Biological carbon fixation, or сarbon assimilation, is the process by which living organisms convert inorganic carbon (particularly carbon dioxide) to organic compounds. These organic compounds are then used to store energy and as structures for other biomolecules. Carbon is primarily fixed through photosynthesis, but some organisms use chemosynthesis in the absence of sunlight. Chemosynthesis is carbon fixation driven by chemical energy rather than from sunlight.
The process of biological carbon fixation plays a crucial role in the global carbon cycle, as it serves as the primary mechanism for removing CO2 (carbon dioxide) from the atmosphere and incorporating it into living biomass.
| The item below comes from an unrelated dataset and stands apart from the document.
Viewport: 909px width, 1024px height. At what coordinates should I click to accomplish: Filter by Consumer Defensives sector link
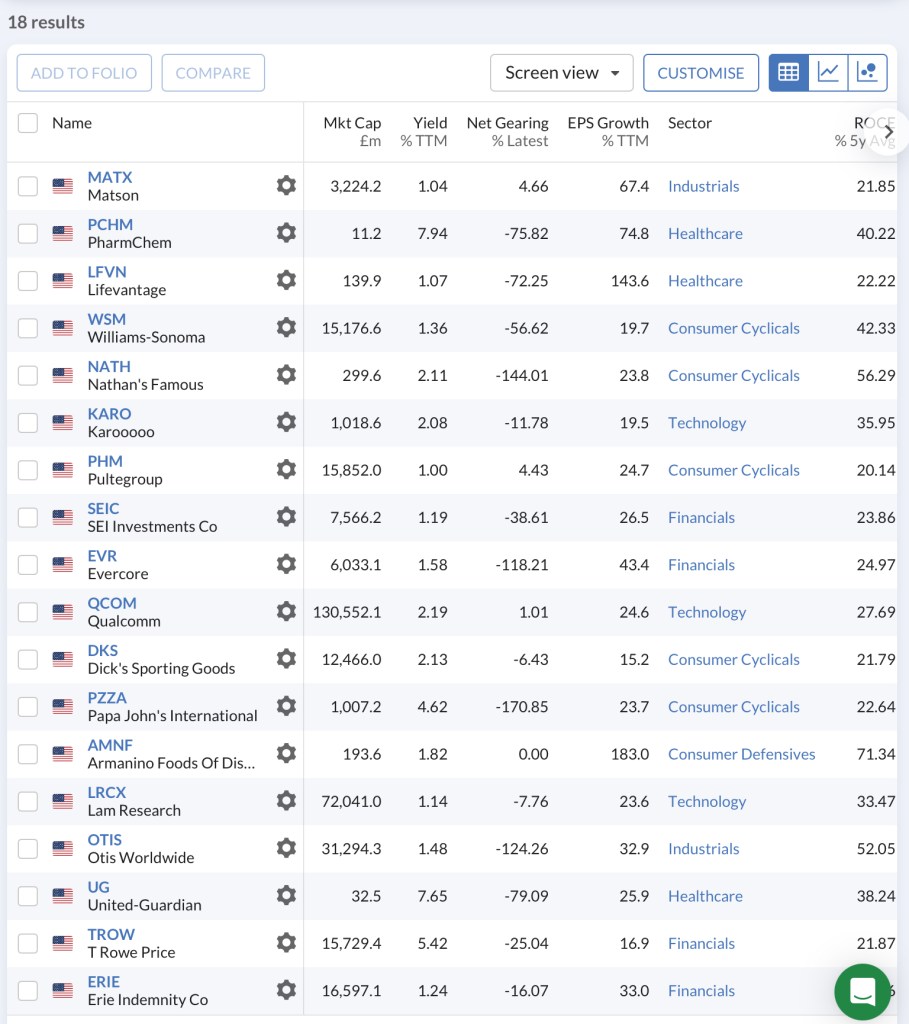(741, 754)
The primary production of organic compounds allows carbon to enter the biosphere.[1] Carbon is considered essential for life as a base element for building organic compounds.[2] The element of carbon forms the bases biogeochemical cycles (or nutrient cycles) and drives communities of living organisms.[2] Understanding biological carbon fixation is essential for comprehending ecosystem dynamics, climate regulation, and the sustainability of life on Earth.[3]
Organisms that grow by fixing carbon, such as most plants and algae, are called autotrophs. These include photoautotrophs (which use sunlight) and lithoautotrophs (which use inorganic oxidation). Heterotrophs, such as animals and fungi, are not capable of carbon fixation but are able to grow by consuming the carbon fixed by autotrophs or other heterotrophs.
Six natural or autotrophic carbon fixation pathways are currently known. They are the: i) Calvin-Benson-Bassham (Calvin Cycle), ii) Reverse Krebs (rTCA) cycle, iii) the reductive acetyl-CoA (Wood-Ljungdahl pathway), iv) 3-hydroxy propionate [3-HP] bicycle, v) 3-hydroypropionate/4- hydroxybutyrate (3-HP/4-HB) cycle, and vi) the dicarboxylate/ 4-hydroxybutyrate (DC/4-HB) cycle. [1] "Fixed carbon," "reduced carbon," and "organic carbon" may all be used interchangeably to refer to various organic compounds.[4]